So wertvoll das Schaffen von Dinosaur Jr. seit ihrer Neugründung Mitte der 2000er Jahre auch war, die Arbeit der Gruppe war von Selbstbewusstsein geprägt. Wo ihre ersten drei LPs die heldenhaften Fähigkeiten der Band hinter baufälligen Songstrukturen und schlampiger Produktion absicherten, Post-Comeback-Alben wie die von 2009 Bauernhof und 2012 Ich wette auf Sky haben den Flanell ein wenig zugeknöpft und so den klareren, stromlinienförmigeren Sound ihres 90er-Jahre-Outputs widergespiegelt, der größtenteils aus der Arbeit von J Mascis bestand. Indem sie das von Big Muff hervorgerufene Gitarren-Feedback domestizierten und sich auf längere Songs und gelegentliche Prog-Anklänge einließen, bewiesen sie, dass sich die ganze Zeit über ein echtes Classic-Rock-Trio unter der Oberfläche versteckt hatte. Aber dieser Glanz wich manchmal der übermäßig eigenwilligen Ziellosigkeit, die die 1997er Jahre kennzeichnete Übergeben Sie es bevor Mascis Dinosaur Jr. eine Pause einlegte. Ihr letztes Album, 2021 Fegen Sie es in den Weltraumbehauptete den hohen Standard der Band für durchweg eingängigen Alternative-Rock, aber seine sauberen Versuche mit der von Kurt Vile unterstützten Psychedelik entfernten sich manchmal etwas zu weit vom Kern der Band, der Slacker-Unordnung.
An Dort in der NäheDinosaurier korrigieren den Kurs, indem sie jeglichen Selbstbewusstsein, das sie sich in den letzten zwei Jahrzehnten angesammelt haben, ablegen und sich stattdessen glücklich im Dreck ihrer prägenden Jahre suhlen. Das neue Material wird mit demselben Vintage-Verstärker aufgenommen, den sie auch auf ihrem selbstgemachten Debütalbum verwendet haben, und ist die chaotischste und durchgeknallteste Musik, die sie diesseits des Jahrtausends gemacht haben. Es ist nicht ganz so dreckig wie, sagen wir, Insektaber die Leichtigkeit erinnert an die frühere Ära, in der poppige Melodien und unmittelbarer Selbstausdruck wichtiger sind als Grandiosität. Die beliebtesten Platten von Dinosaur Jr. intensivieren den Kontrast zwischen Mascis‘ verlegenem Gesangsverhalten und der rohen Transparenz des Spiels der Band, und diese beiden Elemente sind hier wieder optimal synchronisiert.

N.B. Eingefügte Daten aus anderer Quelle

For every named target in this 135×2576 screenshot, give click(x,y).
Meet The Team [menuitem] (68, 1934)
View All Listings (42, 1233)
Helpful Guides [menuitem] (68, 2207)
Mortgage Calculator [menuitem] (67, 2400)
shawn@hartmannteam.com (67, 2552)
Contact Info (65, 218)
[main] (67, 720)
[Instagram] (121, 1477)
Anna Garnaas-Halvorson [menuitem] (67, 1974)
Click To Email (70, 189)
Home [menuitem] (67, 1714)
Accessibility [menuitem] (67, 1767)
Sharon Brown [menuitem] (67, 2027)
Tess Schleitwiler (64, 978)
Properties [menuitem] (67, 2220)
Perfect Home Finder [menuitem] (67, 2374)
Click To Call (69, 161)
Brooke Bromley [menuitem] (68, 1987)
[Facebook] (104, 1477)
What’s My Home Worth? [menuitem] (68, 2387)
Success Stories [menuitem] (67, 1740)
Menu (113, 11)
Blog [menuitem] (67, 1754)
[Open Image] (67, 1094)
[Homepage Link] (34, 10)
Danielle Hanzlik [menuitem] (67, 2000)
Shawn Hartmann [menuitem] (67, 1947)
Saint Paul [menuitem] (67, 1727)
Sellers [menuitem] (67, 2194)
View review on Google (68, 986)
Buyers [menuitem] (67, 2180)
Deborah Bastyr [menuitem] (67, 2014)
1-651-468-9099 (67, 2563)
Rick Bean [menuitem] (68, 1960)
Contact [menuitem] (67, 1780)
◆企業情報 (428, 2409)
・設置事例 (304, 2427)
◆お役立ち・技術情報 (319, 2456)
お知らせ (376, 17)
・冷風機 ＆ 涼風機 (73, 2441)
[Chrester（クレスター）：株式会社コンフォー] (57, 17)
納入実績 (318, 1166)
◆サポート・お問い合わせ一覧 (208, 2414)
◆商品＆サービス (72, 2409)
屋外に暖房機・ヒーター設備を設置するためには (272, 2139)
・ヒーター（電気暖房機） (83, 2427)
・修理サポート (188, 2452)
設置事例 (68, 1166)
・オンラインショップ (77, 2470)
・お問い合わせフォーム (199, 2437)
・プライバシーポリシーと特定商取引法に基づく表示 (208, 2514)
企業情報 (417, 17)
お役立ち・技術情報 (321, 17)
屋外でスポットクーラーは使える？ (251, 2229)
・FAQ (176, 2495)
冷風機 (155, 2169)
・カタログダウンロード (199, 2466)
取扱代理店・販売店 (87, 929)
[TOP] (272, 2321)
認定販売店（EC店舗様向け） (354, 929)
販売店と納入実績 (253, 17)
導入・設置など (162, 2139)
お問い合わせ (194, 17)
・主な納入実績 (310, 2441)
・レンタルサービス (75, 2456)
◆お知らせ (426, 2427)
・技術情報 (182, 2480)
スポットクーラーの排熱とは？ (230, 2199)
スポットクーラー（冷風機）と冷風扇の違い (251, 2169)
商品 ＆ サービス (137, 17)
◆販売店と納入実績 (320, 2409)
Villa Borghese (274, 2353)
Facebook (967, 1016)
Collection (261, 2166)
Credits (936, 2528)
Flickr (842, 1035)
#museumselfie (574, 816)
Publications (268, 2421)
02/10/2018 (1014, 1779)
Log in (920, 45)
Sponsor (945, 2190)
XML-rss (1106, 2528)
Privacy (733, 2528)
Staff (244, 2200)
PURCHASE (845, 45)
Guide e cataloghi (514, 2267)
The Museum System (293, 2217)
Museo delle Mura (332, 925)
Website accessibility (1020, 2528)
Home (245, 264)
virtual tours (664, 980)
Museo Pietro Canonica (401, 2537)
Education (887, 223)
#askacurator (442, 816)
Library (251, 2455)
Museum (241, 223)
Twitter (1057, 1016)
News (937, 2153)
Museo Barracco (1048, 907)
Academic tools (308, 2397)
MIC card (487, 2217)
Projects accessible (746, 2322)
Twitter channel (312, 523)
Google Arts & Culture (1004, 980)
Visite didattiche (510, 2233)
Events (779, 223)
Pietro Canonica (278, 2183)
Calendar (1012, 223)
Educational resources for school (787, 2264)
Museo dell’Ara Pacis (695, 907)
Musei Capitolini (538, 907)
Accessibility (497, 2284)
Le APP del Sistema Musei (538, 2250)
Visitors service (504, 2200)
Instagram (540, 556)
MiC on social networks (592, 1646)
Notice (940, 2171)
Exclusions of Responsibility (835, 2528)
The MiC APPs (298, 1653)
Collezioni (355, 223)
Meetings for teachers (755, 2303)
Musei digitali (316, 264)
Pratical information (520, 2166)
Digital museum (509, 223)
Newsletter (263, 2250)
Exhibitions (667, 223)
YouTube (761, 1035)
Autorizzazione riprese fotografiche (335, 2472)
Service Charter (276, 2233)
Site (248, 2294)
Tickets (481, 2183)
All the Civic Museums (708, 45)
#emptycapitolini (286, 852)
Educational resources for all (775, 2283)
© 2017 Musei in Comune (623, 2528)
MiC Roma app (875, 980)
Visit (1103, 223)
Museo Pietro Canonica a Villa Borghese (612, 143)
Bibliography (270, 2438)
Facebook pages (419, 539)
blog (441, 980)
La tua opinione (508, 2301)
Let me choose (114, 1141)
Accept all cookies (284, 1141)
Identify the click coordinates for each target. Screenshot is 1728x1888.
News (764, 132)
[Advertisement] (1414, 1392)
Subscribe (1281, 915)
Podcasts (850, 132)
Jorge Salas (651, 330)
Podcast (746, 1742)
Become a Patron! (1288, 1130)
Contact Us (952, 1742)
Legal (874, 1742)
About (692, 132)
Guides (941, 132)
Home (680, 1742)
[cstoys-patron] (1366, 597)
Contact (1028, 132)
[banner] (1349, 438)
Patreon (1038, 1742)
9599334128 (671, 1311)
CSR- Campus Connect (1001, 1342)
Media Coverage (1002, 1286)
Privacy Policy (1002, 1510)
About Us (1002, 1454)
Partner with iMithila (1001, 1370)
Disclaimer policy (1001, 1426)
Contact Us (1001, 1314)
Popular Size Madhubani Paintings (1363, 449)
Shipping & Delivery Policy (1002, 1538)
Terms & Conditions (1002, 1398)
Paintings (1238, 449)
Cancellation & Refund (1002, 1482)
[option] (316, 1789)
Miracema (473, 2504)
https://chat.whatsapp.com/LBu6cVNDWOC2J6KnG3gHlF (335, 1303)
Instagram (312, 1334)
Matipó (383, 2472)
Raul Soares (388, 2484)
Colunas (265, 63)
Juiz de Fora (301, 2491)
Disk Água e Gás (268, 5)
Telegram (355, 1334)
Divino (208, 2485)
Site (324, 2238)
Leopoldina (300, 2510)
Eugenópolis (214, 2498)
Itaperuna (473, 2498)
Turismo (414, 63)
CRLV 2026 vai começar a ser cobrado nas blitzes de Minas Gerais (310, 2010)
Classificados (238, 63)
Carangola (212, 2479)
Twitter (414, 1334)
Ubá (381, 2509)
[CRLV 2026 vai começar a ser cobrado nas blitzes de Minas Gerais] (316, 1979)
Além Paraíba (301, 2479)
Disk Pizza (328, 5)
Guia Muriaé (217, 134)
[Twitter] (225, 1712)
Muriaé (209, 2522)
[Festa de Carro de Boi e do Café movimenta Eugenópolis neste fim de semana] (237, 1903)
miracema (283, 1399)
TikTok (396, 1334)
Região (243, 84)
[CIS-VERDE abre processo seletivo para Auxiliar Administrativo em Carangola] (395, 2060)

Besonders niederschmetternd ist die Kombination auf der Brücke von „No Friends“, wo sich Mascis‘ stöhnende Eingeständnisse der Einsamkeit neben einem aufsteigenden Gitarrensound entfalten, der so klingt, als würde er vor Schmerz schluchzen. Sein Solospiel ist hier (und auf dem gesamten Album) besonders kreativ, er bricht aus seiner Komfortzone aus, springt hoch in den Nacken und opfert Skurrilität zugunsten von Emotionen. Es handelt sich weniger um eine Guitar Center-Demostation als vielmehr um einen halbfertigen Keller. Die charakteristischen, von Neil Young inspirierten Akkordfolgen von Dinosaur klingen dank der absteigenden Basslinien in Titeln wie „Everything at Once“ und „Read the Room“ noch melancholischer als sonst. Letzteres wird durch einen geschmackvollen Flanscheffekt akzentuiert, der an Mascis‘ Affinität zum Cure erinnert.
„No One’s Ready“ ist das stärkere davon Dort in der Nähesind zwei obligatorische Beiträge von Lou Barlow, und es ist vielleicht der Song, der dem atavistischen Ethos der Platte am besten entspricht. Unterstützt von einer schlurfenden Rhythmusgruppe und klirrenden Akkorden klingt es wie ein Dinosaurier aus einer alternativen Realität, der in die Luft gesprengt wurde, bevor sie jünger waren, und weiter in der säuregebratenen Richtung von „Severed Lips“ weitermarschierte. „Blowin‘ Up“ ist hier nur knapp daneben: Der doppelspurige Refrain ist überdreht, und einige Zeilen („There’s Nothing ganz so Bad as A Bored Edgelord“) erinnern an Sebadohs Tendenz, schmerzhaft auf die Nase zu fallen. Glücklicherweise wird es durch seinen Backing-Track gerettet, der mit seltsamen Strömen statischer Aufladung und funkigen Hammer-Ons verziert ist.